Посланный к бургомистру сержант Стрекин воротился довольно скоро и, не скрывая на лице и в голосе презрения к городским начальникам, доложил:
– Сказывает тот бургомистр, ваше благородие, что самарские жители страшатся побрать оружие ввиду слабосилия нашей команды для защиты города. Еще отговариваются неумением владеть ружьями, а более того из страха лишиться живота, случись им попасть с тем оружием в руках к злодеям.
– Вот теперь и вовсе рассеялись все мои сомнения и надежды… Не командиры они своим людям, а кочки болотные! – с резкостью выговорился Иван Кондратьевич. – Стоило собирать на военный совет и толковать с бургомистром и Углицким! Я ему про дубовый, а он свое гнет: осиновый крепче! А того в ум не возьмет, что не для лета изба строится – для зимы! Не на погибель созывал я их, а общей силой устрашить и отогнать прочь набеглых воров. Не уразумели, стало быть… Или не захотели этой истины уразуметь. – На конский храп и стук копыт за спиной обернулся: в земляную крепость въехал прапорщик Панов с двумя есаулами и тридцатью пятью казаками. Прапорщик оставил казаков внутри крепости, а сам поднялся на бастион.
– Вижу, самарцы собрались, словно не по набату, а смотреть заезжих скоморохов с дрессированными медведями, – проговорил недовольный поведением жителей молодой прапорщик. – А у иных вместо оружия в руках праздничные пряники.
– Молчун-собака не слуга во дворе, – угрюмо сказал на это Илья Кутузов. – Вона, поглазели на снежное поле и со смехом расходятся по домам. Знать, страха за день завтрашний в душе не уносят.

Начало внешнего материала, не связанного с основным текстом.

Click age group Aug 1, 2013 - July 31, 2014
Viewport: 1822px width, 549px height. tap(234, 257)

– Бог и царица-матушка им судья, – решительно выговорил Иван Кондратьевич. – А на нас присяга и крестное целование, нам и надлежит службу править по долгу и чести, доколь возможности все не исчерпаются… Прапорщик Панов, вышлите дозорных казаков к дальним хуторам и под Смышляевку. Вам, подпоручик Кутузов, оставить часовых на батарее. Остальным солдатам и казакам быть в своих казармах одетыми и при оружии безотлучно. Тревожусь, господа офицеры, отчего воровская шайка не делает немедленного приступа к городу. Может статься, не вся сила их собралась? А может, пушки ждут себе в усиление?.. Я безотлучно буду в канцелярии.
Перейдя на западный угол земляной крепости, Иван Кондратьевич кинул взор на Самару: покинув городскую фортецию, обыватели все так же толпились на перекрестках, на церковных площадях, у закрытых комендантским распоряжением питейных домов. Стоял он долго, смотрел на заволжскую сторону – вдруг да мелькнет на белой глади снегов черная лента гусарских эскадронов? Но время шло, а правый берег все так же был чист, тих и безучастен…

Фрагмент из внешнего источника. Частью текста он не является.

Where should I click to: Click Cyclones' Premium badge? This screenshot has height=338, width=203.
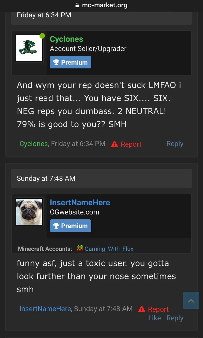(70, 62)
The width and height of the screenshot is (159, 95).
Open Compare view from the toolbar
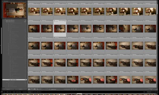(x=34, y=89)
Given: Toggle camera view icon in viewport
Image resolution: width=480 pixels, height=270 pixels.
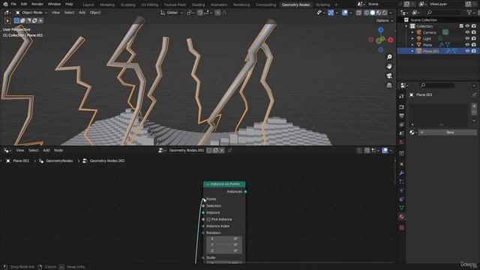Looking at the screenshot, I should pos(389,76).
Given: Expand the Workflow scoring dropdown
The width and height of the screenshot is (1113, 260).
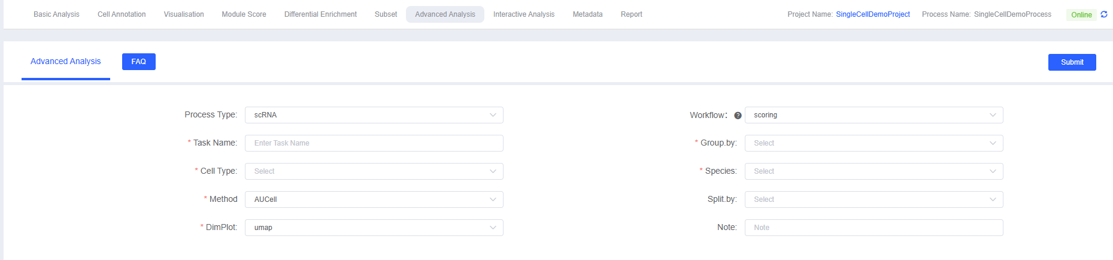Looking at the screenshot, I should [874, 115].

По Большой улице Самары, груженные скарбом, в сторону перевоза на Рождествено потянулись вереницей не менее десятка саней. Часть из них уже вышла на волжский лед и заскользила прочь от города. Приглядевшись с некоторым опозданием к последним саням, Иван Кондратьевнч узнал отъезжающих оставного майора Карачева, капитана Сколкова, поручика Карандеева. Со злостью плюнул вдогон недавним еще, казалось, вечным друзьям и застольникам:
– Вот они, «истинные» слуги твои, матушка-государыня! Вот они, радетели спокойствия и благочестия Отечества! Бегут, словно крысы с корабля, беду учуяв, скарб волокут прочь, бросив приютивший их город. И совесть их не замутится, и душа не заболит о тех, кому по долгу службы стоять здесь намертво! Вот уж воистину: свиные глазы не боятся грязи! Ну так пусть и меня Господь и матушка-государыня не судят строго: во многие души стучался, да, видно, правду люди говорят: чужая совесть – могила… Оборотимся последний раз взором и помыслами на Алексеевский пригород, а там как Господу будет угодно…
2
Государев походный атаман Илья Федорович Арапов, войдя в пригород Алексеевск, разместил свой отряд в ближних к воротам избах возможно кучнее, а сам, опечаленный отбитием из обоза четырех казаков, а пуще всего верного товарища Гаврилы Белого, неспешно ехал вдоль улицы, подыскивая себе место для постоя.